使用 numpy 进行大数组搜索答案

【问题标题】：large array searching with numpy使用 numpy 进行大数组搜索
【发布时间】：2014-08-24 17:37:29
【问题描述】：

我有两个整数数组

a = numpy.array([1109830922873, 2838383, 839839393, ..., 29839933982])
b = numpy.array([2838383, 555555555, 2839474582, ..., 29839933982])

len(a) ~ 15,000 和 len(b) ~ 200 万。

我想要的是找到与数组 a 中的元素匹配的数组 b 元素的索引。现在，我正在使用列表理解和numpy.argwhere() 来实现这一点：

bInds = [ numpy.argwhere(b == c)[0] for c in a ]

但是，显然，完成此操作需要很长时间。而且数组 a 也会变大，所以这不是明智的选择。

考虑到我在这里处理的大型数组，有没有更好的方法来实现这个结果？目前执行此操作大约需要 5 分钟。需要任何加速！

更多信息：我希望索引也匹配数组 a 的顺序。（谢谢查尔斯）

【问题讨论】：

也许你可以创建一个 hashmap 映射元素从a 到它们各自的索引。然后你只需要在地图上查找它们。

标签： python arrays search numpy indices

【解决方案1】：

这需要大约一秒钟的时间来运行。

import numpy

#make some fake data...
a = (numpy.random.random(15000) * 2**16).astype(int)
b = (numpy.random.random(2000000) * 2**16).astype(int)
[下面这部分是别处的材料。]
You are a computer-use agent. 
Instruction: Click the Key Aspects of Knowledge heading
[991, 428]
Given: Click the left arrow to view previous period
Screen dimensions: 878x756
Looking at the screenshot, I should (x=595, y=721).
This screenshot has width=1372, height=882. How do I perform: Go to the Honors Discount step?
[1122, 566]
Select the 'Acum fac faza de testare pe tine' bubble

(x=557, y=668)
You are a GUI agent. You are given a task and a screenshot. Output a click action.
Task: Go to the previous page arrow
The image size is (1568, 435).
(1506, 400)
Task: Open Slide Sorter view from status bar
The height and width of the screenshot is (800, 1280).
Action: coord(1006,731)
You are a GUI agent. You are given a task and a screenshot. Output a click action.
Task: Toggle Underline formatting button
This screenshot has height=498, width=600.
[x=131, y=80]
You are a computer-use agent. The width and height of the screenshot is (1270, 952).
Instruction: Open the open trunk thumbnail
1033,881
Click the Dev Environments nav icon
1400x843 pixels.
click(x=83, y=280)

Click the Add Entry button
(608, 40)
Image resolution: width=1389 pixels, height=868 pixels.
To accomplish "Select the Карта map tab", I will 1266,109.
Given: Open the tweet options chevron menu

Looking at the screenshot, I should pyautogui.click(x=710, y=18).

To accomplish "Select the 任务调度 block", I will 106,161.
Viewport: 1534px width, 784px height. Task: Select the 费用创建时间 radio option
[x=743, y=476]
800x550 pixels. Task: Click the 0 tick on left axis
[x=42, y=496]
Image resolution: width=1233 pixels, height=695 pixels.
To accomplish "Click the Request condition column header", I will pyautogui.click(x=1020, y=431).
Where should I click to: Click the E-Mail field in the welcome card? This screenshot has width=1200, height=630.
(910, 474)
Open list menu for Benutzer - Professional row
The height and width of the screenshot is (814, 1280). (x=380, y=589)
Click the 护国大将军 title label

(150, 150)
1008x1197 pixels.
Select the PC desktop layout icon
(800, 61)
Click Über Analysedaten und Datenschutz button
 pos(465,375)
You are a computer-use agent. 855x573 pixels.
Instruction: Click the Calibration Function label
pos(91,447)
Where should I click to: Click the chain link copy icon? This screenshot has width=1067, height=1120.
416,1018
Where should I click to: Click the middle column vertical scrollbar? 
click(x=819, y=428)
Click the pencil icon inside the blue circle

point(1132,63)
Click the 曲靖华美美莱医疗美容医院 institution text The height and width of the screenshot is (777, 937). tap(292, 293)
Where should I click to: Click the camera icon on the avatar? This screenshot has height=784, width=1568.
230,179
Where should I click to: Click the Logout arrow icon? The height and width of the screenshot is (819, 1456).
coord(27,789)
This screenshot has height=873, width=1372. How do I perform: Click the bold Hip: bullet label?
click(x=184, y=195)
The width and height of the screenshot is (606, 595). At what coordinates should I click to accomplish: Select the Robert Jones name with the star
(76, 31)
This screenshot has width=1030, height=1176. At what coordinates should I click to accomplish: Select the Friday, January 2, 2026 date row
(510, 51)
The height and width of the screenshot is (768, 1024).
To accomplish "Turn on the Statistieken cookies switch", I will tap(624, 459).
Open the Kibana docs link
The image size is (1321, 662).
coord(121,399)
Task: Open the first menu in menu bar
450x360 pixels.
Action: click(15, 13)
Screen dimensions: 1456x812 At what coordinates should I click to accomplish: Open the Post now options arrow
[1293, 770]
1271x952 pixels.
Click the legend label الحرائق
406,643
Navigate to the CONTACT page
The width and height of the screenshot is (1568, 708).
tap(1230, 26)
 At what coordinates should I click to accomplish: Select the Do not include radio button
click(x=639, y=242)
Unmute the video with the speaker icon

#find indcies of b that are contained in a.
set_a = set(a)
result = set()
for i,val in enumerate(b):
    if val in set_a:
        result.add(i)

result = numpy.array(list(result))
result.sort()

print result

【讨论】：

谢谢！但是，我希望索引与 a 中的元素的顺序相同。这使它们与 b 中的顺序相同。这有意义吗？
是的，但你应该澄清你的问题，因为这不清楚。

【解决方案2】：

除非我弄错了，否则您的方法会一次又一次地在整个数组 b 中搜索 a 的每个元素。

或者，您可以创建一个字典，将 b 中的各个元素映射到它们的索引。

indices = {}
for i, e in enumerate(b):
    indices[e] = i                      # if elements in b are unique
    indices.setdefault(e, []).append(i) # otherwise, use lists

然后，您可以使用此映射快速查找来自a 的元素可以在b 中找到的索引。

bInds = [ indices[c] for c in a ]

【讨论】：

我相信这正是我需要的！我想这就是你所说的哈希图的意思？感谢您的宝贵时间。
是的，hashmap 或多或少是字典的另一个词。在 Python 中，它被称为字典，或 dict，或只是 {}，在 Java 中，它是 Map 或 HashMap。很抱歉造成混乱。
您知道如何从 b 中未找到的 a 中添加项目的故障保护吗？
我刚刚创建了一个单独的集合并使用了：[ indices[c] if c in b_set else -99 for c in a ]
您不需要单独的set。在dict 中的查找也是 O(1)，因此您可以只使用 indices[c] if c in indices else -99，或者使用带有默认值的 get，即 indices.get(e, -99)。